# TASK BRIEF
Two lines in the data below mark the range: the one with "Image resolution: width=1342" and the one with "The image size is (820, 714).". Return both, along with every line between them, exactly.
------------------------------------------------------------
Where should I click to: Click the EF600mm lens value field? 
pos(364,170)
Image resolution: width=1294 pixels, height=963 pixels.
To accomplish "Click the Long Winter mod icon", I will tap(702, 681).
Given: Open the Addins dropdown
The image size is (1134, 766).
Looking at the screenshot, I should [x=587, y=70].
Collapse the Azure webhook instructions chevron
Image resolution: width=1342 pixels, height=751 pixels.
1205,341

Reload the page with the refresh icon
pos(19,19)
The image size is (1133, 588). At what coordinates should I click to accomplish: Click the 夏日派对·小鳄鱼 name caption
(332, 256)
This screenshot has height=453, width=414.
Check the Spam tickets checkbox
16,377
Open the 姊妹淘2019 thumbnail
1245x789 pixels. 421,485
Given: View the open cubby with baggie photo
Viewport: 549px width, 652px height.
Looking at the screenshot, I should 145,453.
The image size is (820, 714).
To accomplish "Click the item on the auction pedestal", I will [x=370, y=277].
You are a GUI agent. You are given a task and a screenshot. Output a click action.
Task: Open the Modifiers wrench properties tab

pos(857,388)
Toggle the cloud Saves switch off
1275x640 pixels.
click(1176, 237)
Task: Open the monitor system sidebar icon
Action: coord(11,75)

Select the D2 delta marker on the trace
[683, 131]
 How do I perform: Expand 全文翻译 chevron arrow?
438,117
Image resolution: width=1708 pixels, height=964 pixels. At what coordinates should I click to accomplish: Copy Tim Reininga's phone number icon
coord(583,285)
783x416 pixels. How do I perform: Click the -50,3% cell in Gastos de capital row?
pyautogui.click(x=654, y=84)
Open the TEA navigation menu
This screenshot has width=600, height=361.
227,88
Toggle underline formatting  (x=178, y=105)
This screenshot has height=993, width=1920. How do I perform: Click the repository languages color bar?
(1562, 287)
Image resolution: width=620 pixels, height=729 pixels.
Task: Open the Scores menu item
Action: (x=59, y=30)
------------------------------------------------------------
# TASK RESPONSE
Image resolution: width=1342 pixels, height=751 pixels.
1205,341

Reload the page with the refresh icon
pos(19,19)
The image size is (1133, 588). At what coordinates should I click to accomplish: Click the 夏日派对·小鳄鱼 name caption
(332, 256)
This screenshot has height=453, width=414.
Check the Spam tickets checkbox
16,377
Open the 姊妹淘2019 thumbnail
1245x789 pixels. 421,485
Given: View the open cubby with baggie photo
Viewport: 549px width, 652px height.
Looking at the screenshot, I should 145,453.
The image size is (820, 714).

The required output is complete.